I would have thought that the cause is that it statistically has been trained that something like seahorse emoji should exist, so it does the tokens to say "Yes it exists, ..." but when it gets to outputting the token, the emoji does not exist, but it must output something and it outputs statistically closest match. Then the next token that is output has the context of it being wrong and it will go into this loop.
You are describing the same thing, but at different levels of explanation Llamasushi's explanation is "mechanistic / representational", while yours is "behavioral / statistical".
If we have a pipeline: `training => internal representation => behavior`, your explanation argues that the given training setup would always result in this behavior, not matter the internal representation. Llamasushi explains how the concrete learned representation leads to this behavior.
I guess what do we mean by internal representation?
I would think due to training data it's stored the likelihood of certain thing to be as emoji as something like:
1. how appealing seahorses are to humans in general - it would learn this sentiment through massive amount of texts.
2. it would learn through massive amount of texts that emojis -> mostly very appealing things to humans.
3. to some more obvious emojis it might have learned that this one is for sure there, but it couldn't store that info for all 4,000 emojis.

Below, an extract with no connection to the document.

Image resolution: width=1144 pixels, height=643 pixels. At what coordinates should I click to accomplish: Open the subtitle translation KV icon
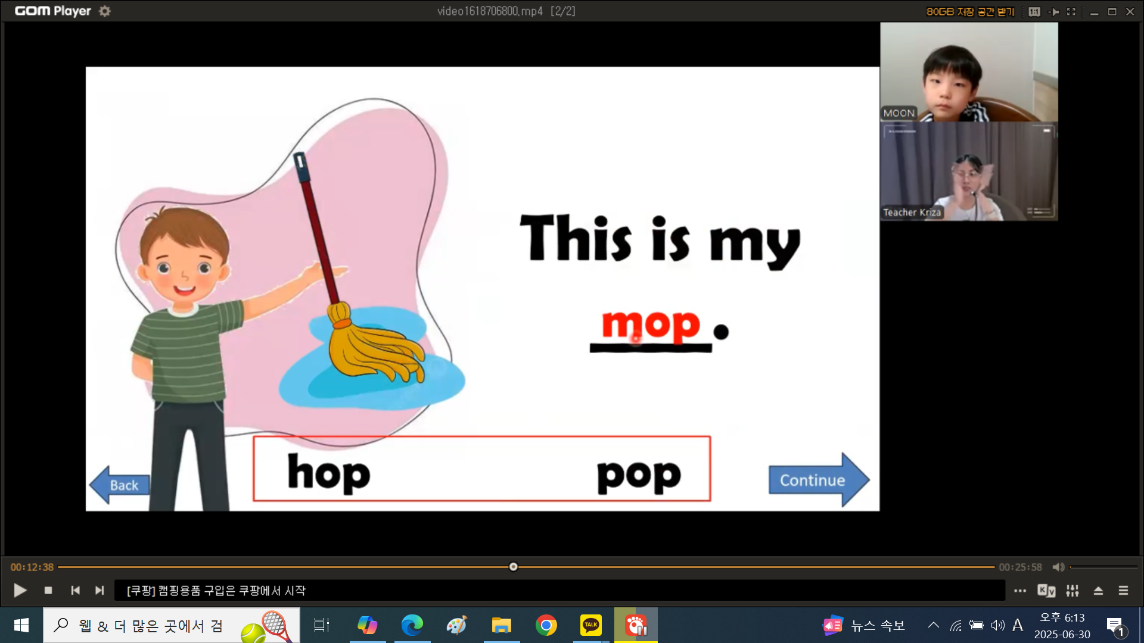click(1046, 591)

4. to many emojis whether it exists it has the shortcut logic to: how appealing the concept is, vs how frequently something as appealing is represented as emoji. Seahorse perhaps hits 99.9% likelihood there due to strong appeal. In 99.9% of such cases the LLM would be right to answer "Yes, it ...", but there's always going to be 1 out of 1,000 cases where it's wrong.
With this compression it's able to answer 999 times out of 1000 correctly "Yes, it exists ...".
It could be more accurate if it said "Seahorse would have a lot of appeal for people so it's very likely it exists as emoji since emojis are usually made for very high appeal concepts first, but I know nothing for 100%, so it could be it was never made".
But 999 cases, "Yes it exists..." is a more straightforward and appreciated answer. The one time it's wrong, is going to take away less brownie points than 999 short confident answers give over the 1000 technically accurate but non confident answers.
But even the above sentence might not be the full truth. Since it might not be correct about truly why it has associated seahorse to be so likely to exist. It would just be speculating on it. So maybe it would be more accurate "I expect seahorse emoji to likely exist, maybe because of how appealing it is to people and how emojis usually are about appealing things".